Over the winter all of my rabbits were in large dog crates.  I had only 1 hutch.  Not the best of places for my rabbits but they were cleaned regularly.  A month or 2 ago, my big 8 stall hutch was built.  Now everyone has their own 2x3 ft space.  In the coming weeks the second story will be added. 4 more 2x3 ft stalls and 2 4x3 ft grow out pens.

This is all new for me.  I researched rabbit keeping for several months before I took the plunge.  Other than that its all been learning through trial and error.


----------



## stonygarden (Apr 20, 2014)

Over the last 2 days I've bred 4 does.  Crossing fingers it goes well.

Broody hen is still broody.  I was told I'll be getting another chicken coop for my birthday from my parents and the SO bought me an early birthday present . . . an incubator!!  I'm still trying to figure it out and get the temperature and humidity right.  I have 20 eggs I've collected for 2 days that I hope to put them in the bator tomorrow afternoon.


----------



## luvmypets (Apr 20, 2014)

Have you ever made a hen go broody.

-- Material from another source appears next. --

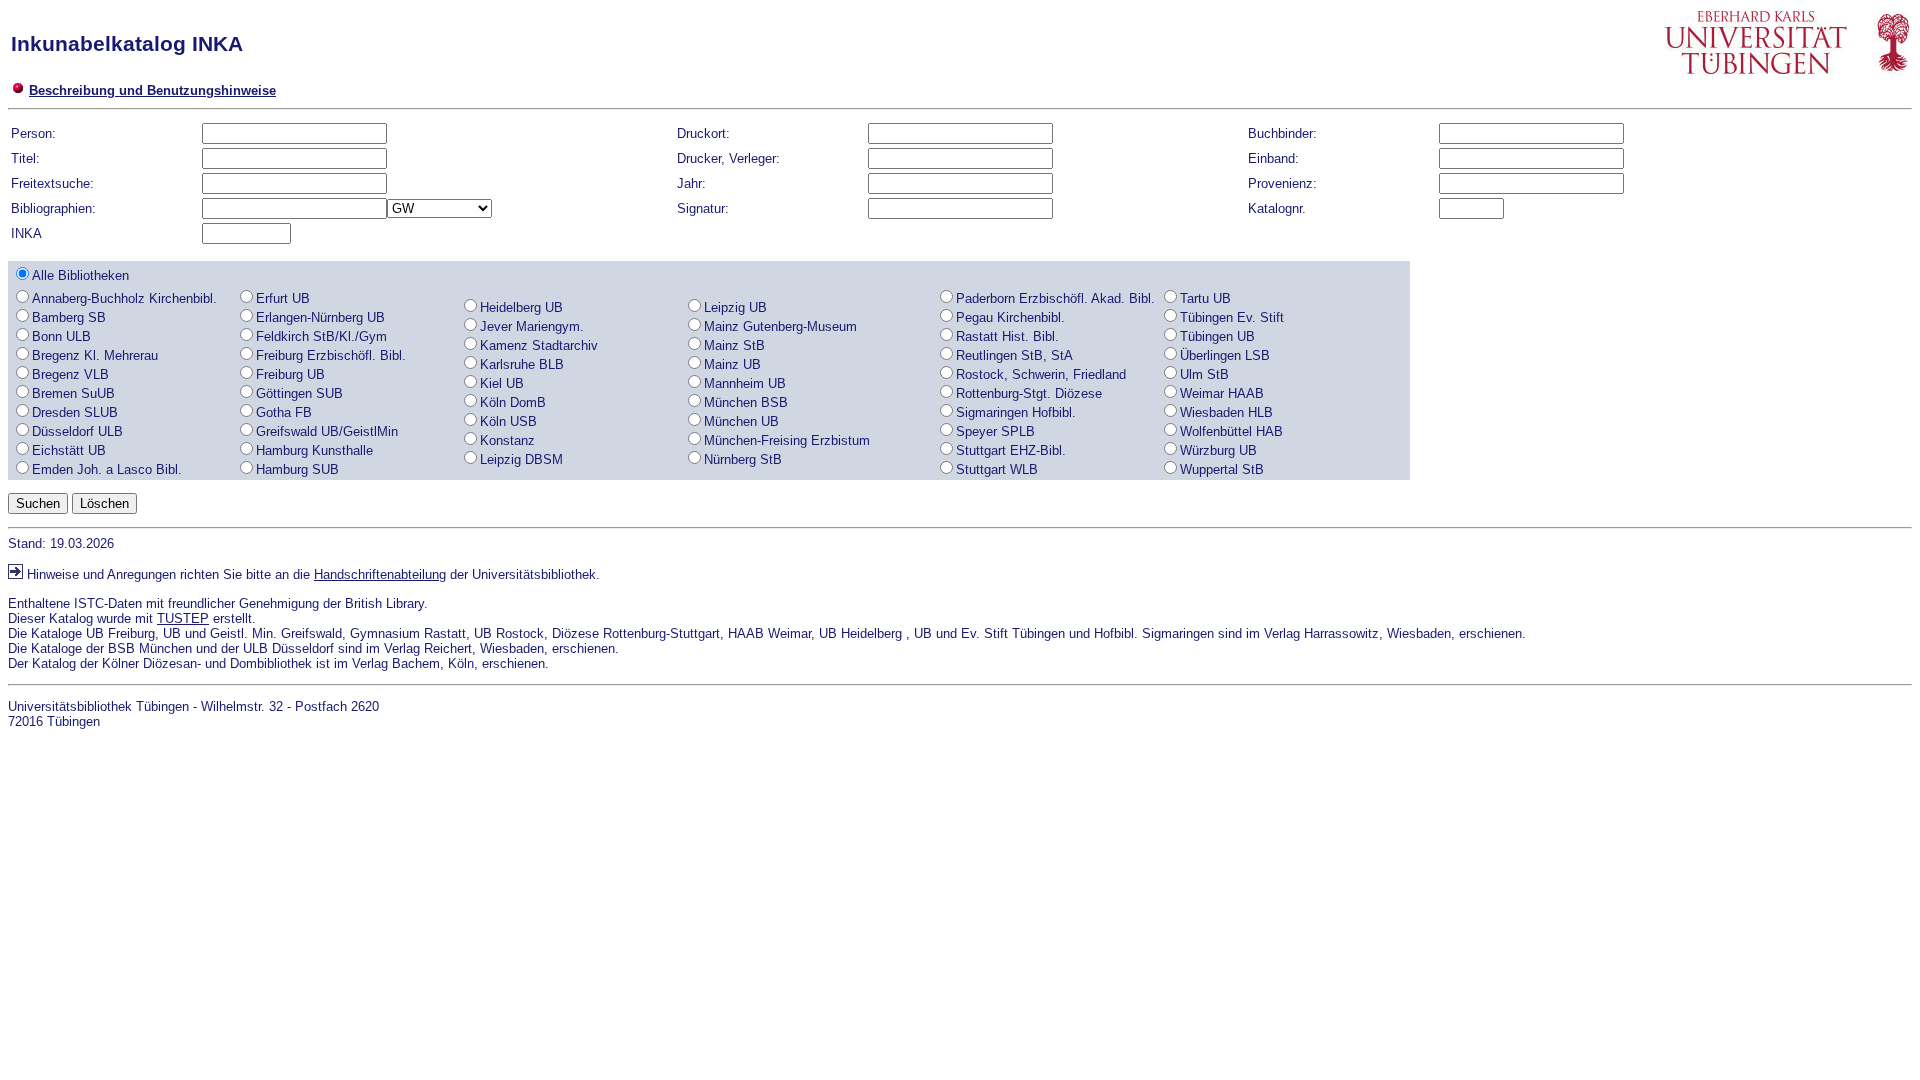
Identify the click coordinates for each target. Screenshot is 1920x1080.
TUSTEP (183, 618)
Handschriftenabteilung (380, 574)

All you need is a clutch of eggs, a secluded box, and a silkie 2nd time and duck eggs are developing so perfectly at week 1. Cant wait when did she start. Also to check a broody wear a glove and reach under her. Determine how many eggs and i recommend candling. I just luv broodies


----------



## Hens and Roos (Apr 20, 2014)

I think it is trail and error for all of us when we start out.  Sounds like you have a good set up going, it would be cool to see a picture of it sometime   We are waiting for 2 more crates.

We have a younger buck that we are correctly using and so far 1 litter and 2 more does hopefully to kindle about April 30th.  We are hoping to make him our main buck and cull out the extra ones(we don't like their performance)


----------



## stonygarden (Apr 22, 2014)

These are my harlequin bucks







My broody hen. I think there's a second broody hen too!!


----------



## stonygarden (Apr 22, 2014)

Baby buns from my brown doe







My rabbitry set up.  Large, 8 stall hutch and single hutch with the brown doe and babies.  Entire set up is fenced and I have a small pallet shed that will fit 4 bales of straw or hay.


----------



## stonygarden (Apr 22, 2014)

Baby buns from my brown doe







My rabbitry set up.  Large, 8 stall hutch and single hutch with the brown doe and babies.  Entire set up is fenced and I have a small pallet shed that will fit 4 bales of straw or hay.


----------



## luvmypets (Apr 22, 2014)

Cute


----------



## Hens and Roos (Apr 22, 2014)

very nice!


----------



## stonygarden (Apr 25, 2014)

Thanks ya'll. 

Got my broody hen coop set up.  I have 2 broody hens in there.  Hopefully I'll have chicks next week.




A disappointing find today.  Another dead kit.  It was 6 weeks old.  It looks like mom rabbit might have stepped on it's head.  The skull was squished.  So I'm down to 3 kits.


----------



## Hens and Roos (Apr 25, 2014)

sorry to hear about the kit- 

Good luck with the hatching


----------



## stonygarden (May 7, 2014)

My broody hen is eating the eggs.  I had 15 and now I'm down to 9.  The remaining 9 are in the incubator.  I had a surprise chick hatch last night. A little black australorp.  Waiting anxiously for the rest to hatch.


----------



## stonygarden (May 11, 2014)

Looks like today is hatching day!  Yesterday 2 hatched.  Today, 8 more have hatched so far.  I had a total of 29 eggs.  Hoping to get the second layer of the rabbit hutch done today too.

Happy Mother's Day everyone!!


----------



## Hens and Roos (May 11, 2014)

That's Great, glad to hear that you have chicks hatching!


----------



## stonygarden (May 31, 2014)

Sold 13 of my 17 chicks . . . 12 more chicks have hatched and I have 23 baby bunnies!!


----------



## Hens and Roos (May 31, 2014)

Wow!  That's a good number of bunnies


----------



## stonygarden (Jun 21, 2014)

Chicks are growing up from the second batch.  They are about 6 weeks old.





Bunnies are growing up too.  I have 20 5 week old kits from 3 litters and a new litter of 11 that was born on 6/19.
15 of the 5 week olds will be processed next weekend so the meat will go with a puppy who is leaving for show training.  The trainer feeds only raw so we are contributing to her feed.


----------



## stonygarden (Nov 9, 2014)

Its been a while since my last update.  Lots of changes around here.  Of all of the chicks I hatched over the summer I have 4 left.  3 roosters and 1 hen.  The roosters will end up in the freezer before too long and the hen will be integrated in big flock.  These 4 have been free ranging.  At first they were in my fenced rabbittry until they got too big and were able to fly over the fence.  Now they free range where ever they want.

Managed to sell one of the harlequin bucks.  The other one and the brown doe ended up in the freezer along with one of the older Californian does (#5 I think).  I acquired 3 New Zealand White rabbits, 2 does and 1 buck.  I traded chickens for them.  They are now 9 months old.

I am so disappointed with my rabbits.  They will not breed.  I have double and triple checked sexes, I have checked for a split penis in my buck and I check for darker colored vulvas in my does before I put them with my buck.  I've added apple cider vinegar with the mother to their water.  No one is over- or under-weight.  I haven't had a litter since the last time I updated here.  I'm ready to give up on them.


----------